DATA IN THIS EXERCISE:
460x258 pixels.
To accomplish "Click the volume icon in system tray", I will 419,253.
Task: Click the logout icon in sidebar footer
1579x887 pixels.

--

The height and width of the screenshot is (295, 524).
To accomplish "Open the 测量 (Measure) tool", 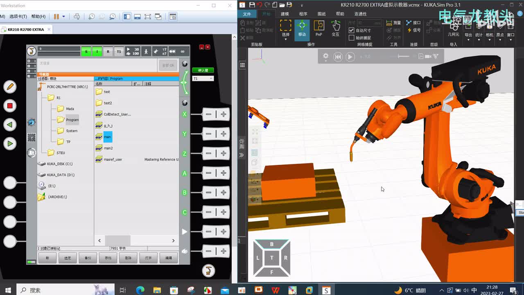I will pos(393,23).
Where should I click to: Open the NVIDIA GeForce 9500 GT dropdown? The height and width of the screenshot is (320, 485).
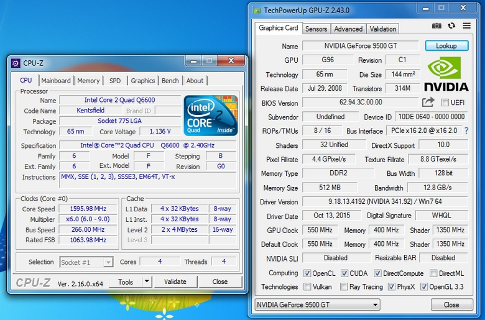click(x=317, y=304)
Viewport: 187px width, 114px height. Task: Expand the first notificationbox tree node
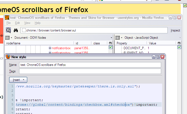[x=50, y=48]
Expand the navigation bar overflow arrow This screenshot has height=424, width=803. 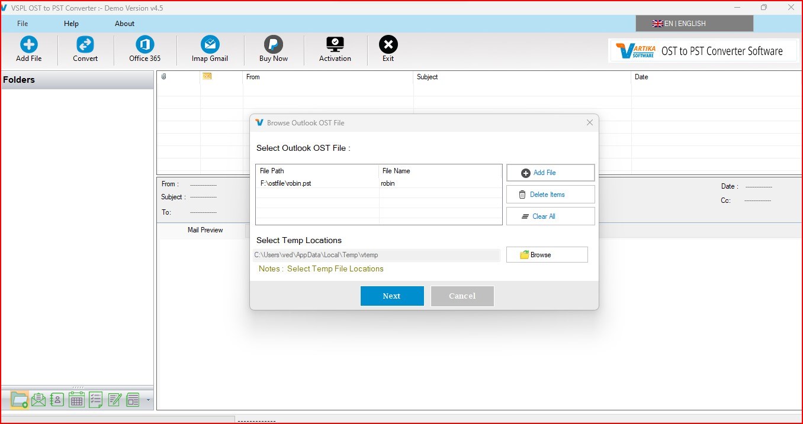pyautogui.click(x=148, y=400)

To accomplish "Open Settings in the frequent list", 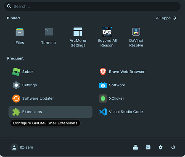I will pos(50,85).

WHAT TO DO:
What is needed is an exact copy of the lines above, from the one containing "460x258 pixels." through the one containing "1579x887 pixels.", with nothing added.

SOLUTION TO THIS TASK:
460x258 pixels.
To accomplish "Click the volume icon in system tray", I will 419,253.
Task: Click the logout icon in sidebar footer
1579x887 pixels.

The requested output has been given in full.